## [Document text]
☆ ☆ ☆ ☆

Industry Moves To Lower Current Consumption For Wireless Telemetry and SCADA Systems

Sensors Insights by Karmjit Sidhu

As industrial applications increasingly use process control systems utilizing sensor feedbacks to monitor various operating parameters, energy sources and consumption are becoming major factors of a system. In cases where power for a control system is generated from a local transformer or generator, operators do not need to worry about a few tens of milliamps of current.

However, if systems operate from a battery or solar panel-lithium source, power conservation must be maximized to extend power source life. Depending on application and environment, battery life expectations range from a minimum of a few months to ten years, in cases of remote oil and gas pipeline facility.

☆ ☆ ☆ ☆

## [Dataset section]

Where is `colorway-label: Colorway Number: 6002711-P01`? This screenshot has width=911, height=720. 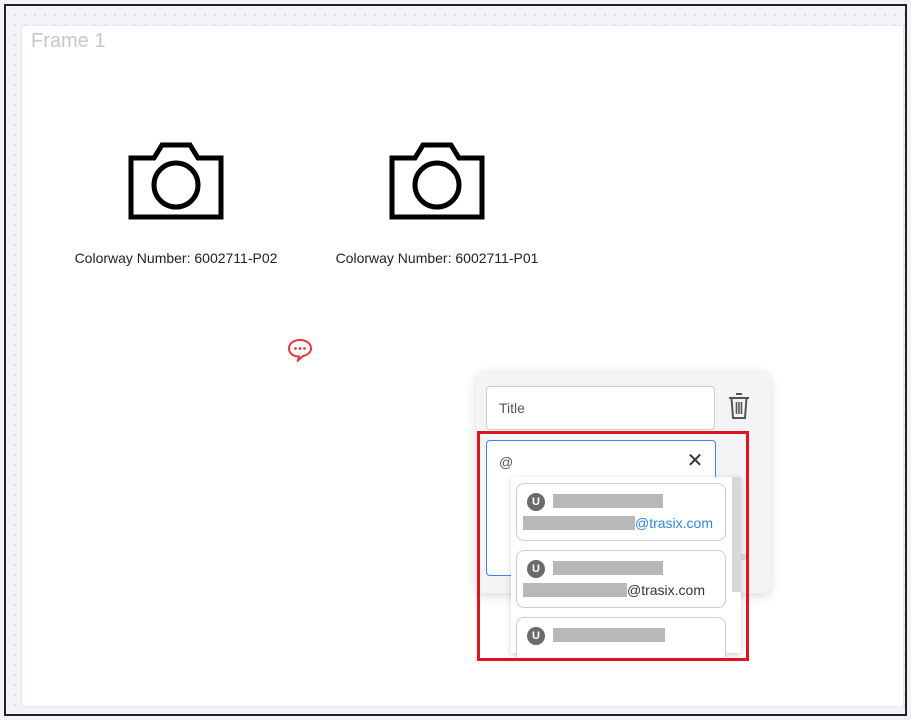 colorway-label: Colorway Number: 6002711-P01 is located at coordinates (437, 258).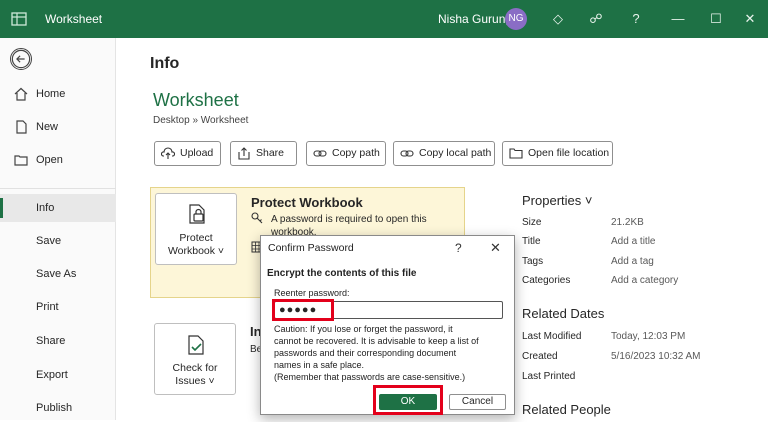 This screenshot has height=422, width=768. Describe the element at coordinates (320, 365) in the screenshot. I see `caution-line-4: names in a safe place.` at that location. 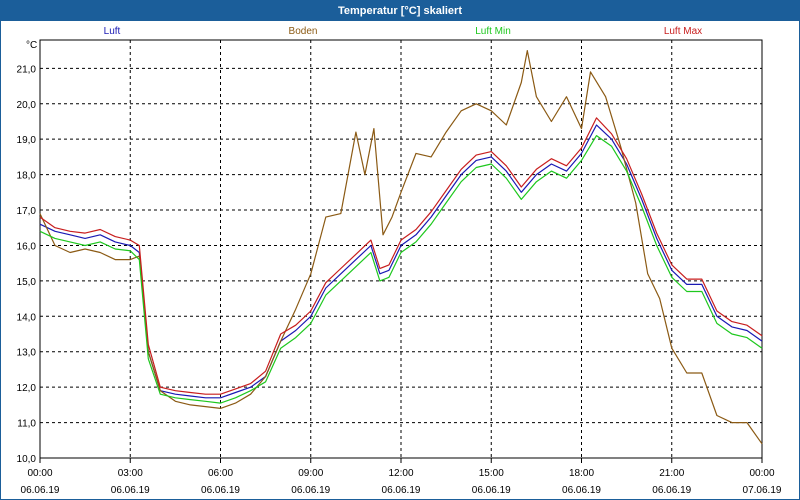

☆ ☆ ☆ ☆

## [Problem requirements]
Copy the stretch of the telemetry article from "However, if systems" through "gas pipeline facility.", replacing "power conservation" with "energy conservation". The listing was drawn from a separate source.

## [Exercise result]
However, if systems operate from a battery or solar panel-lithium source, energy conservation must be maximized to extend power source life. Depending on application and environment, battery life expectations range from a minimum of a few months to ten years, in cases of remote oil and gas pipeline facility.